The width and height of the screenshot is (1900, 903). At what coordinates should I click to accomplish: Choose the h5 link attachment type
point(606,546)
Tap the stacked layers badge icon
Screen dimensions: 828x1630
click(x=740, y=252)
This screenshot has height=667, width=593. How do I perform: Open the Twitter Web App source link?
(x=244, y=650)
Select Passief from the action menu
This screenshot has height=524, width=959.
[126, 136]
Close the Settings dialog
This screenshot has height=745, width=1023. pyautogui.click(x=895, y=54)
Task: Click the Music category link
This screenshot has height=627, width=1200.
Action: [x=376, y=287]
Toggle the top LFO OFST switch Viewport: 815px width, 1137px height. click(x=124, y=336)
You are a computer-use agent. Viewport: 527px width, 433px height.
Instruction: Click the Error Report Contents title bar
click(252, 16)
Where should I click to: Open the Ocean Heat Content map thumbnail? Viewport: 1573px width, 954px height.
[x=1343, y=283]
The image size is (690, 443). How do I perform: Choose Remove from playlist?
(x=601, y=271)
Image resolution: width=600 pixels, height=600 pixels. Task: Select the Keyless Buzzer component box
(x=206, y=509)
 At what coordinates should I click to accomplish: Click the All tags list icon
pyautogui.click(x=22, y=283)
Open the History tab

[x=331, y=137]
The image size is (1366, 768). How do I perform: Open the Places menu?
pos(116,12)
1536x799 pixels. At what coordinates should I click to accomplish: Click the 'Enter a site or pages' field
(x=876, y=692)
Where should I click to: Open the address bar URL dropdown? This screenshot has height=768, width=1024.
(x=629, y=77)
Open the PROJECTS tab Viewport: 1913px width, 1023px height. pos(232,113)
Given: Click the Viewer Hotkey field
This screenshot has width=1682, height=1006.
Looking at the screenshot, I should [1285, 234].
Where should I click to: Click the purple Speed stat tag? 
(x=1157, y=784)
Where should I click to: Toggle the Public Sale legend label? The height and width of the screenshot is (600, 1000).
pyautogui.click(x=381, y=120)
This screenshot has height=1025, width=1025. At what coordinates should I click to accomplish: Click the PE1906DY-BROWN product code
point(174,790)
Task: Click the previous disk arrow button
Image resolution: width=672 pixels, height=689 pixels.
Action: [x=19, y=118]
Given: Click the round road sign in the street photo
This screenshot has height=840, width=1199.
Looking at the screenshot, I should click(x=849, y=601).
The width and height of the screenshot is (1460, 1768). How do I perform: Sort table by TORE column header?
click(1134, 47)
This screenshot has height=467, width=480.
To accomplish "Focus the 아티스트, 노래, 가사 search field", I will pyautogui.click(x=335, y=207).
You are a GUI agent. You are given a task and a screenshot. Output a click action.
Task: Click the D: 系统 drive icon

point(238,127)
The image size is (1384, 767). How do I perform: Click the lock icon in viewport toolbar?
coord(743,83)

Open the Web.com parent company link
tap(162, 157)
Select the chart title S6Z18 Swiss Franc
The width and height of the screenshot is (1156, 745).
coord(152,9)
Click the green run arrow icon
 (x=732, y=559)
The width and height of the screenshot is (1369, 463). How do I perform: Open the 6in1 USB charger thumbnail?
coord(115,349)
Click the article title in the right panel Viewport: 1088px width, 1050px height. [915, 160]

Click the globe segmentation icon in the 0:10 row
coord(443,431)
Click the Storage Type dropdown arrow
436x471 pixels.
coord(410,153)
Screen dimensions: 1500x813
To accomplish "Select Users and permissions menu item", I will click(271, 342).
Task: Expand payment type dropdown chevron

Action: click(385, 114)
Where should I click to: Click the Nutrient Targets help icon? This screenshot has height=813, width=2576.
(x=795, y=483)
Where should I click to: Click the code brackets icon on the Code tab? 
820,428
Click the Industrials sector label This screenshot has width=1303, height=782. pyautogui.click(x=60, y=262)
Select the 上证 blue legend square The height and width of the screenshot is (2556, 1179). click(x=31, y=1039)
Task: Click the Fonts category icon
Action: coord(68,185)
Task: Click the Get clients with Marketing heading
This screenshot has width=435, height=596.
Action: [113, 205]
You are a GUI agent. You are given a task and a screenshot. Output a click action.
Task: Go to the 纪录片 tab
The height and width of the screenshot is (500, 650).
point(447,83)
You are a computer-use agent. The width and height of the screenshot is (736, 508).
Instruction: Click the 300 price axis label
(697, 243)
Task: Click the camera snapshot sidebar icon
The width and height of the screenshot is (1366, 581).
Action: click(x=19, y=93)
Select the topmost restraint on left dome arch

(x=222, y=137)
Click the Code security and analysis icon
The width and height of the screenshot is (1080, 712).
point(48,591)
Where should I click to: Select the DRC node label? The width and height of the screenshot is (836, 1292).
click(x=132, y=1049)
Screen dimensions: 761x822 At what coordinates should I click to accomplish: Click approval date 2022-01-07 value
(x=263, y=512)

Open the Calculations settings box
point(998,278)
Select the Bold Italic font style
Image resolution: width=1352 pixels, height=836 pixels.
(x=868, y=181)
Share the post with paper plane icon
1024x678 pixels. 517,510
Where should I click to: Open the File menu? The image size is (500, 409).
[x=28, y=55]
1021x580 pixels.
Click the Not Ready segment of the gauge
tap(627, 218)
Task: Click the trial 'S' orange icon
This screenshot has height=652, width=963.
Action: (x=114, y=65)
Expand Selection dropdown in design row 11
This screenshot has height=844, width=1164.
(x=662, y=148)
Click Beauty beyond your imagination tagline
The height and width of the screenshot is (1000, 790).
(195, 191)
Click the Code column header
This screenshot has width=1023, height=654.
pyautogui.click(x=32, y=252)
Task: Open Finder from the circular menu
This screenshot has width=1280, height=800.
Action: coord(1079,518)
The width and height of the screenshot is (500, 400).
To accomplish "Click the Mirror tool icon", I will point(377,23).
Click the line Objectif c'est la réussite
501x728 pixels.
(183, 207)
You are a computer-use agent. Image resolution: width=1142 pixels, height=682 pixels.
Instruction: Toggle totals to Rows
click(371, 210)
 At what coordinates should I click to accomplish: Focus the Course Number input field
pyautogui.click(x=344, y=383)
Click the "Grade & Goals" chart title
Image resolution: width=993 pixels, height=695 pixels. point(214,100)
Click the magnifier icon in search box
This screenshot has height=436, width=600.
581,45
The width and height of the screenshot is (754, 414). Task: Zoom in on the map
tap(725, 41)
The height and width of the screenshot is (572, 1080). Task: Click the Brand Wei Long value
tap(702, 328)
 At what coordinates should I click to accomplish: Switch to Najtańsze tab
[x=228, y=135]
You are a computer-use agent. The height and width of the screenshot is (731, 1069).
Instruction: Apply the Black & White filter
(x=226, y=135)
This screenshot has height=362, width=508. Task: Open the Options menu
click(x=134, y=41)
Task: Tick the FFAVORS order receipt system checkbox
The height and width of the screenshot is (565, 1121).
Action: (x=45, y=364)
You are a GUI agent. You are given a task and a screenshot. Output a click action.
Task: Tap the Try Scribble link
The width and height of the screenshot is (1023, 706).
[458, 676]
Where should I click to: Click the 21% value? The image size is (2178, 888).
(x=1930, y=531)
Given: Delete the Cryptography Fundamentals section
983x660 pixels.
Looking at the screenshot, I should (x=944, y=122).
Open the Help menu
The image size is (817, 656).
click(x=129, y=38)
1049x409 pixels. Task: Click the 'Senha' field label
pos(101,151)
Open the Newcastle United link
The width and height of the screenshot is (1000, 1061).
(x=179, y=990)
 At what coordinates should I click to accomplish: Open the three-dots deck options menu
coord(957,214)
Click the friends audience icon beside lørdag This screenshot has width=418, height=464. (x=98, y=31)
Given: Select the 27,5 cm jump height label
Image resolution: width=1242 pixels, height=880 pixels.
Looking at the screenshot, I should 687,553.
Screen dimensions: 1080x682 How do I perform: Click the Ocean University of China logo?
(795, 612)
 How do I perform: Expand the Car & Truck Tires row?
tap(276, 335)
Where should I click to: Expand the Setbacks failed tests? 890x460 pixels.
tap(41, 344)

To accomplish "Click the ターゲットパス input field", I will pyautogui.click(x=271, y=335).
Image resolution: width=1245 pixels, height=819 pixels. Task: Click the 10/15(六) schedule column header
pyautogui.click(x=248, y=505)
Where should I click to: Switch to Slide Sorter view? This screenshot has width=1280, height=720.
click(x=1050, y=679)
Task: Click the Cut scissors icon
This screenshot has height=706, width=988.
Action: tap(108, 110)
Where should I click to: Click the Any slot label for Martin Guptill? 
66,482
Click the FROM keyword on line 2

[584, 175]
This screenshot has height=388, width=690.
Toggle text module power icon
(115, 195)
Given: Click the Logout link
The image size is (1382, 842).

## ABOUT THIS TASK
List each line of the records that holds the string "computer".

## WRITTEN SOLUTION
You are a computer-use agent. Viewport: 527px width, 433px height.
You are a computer-use agent. The width and height of the screenshot is (736, 508).
You are a computer-use agent. Image resolution: width=1142 pixels, height=682 pixels.
You are a computer-use agent. The height and width of the screenshot is (731, 1069).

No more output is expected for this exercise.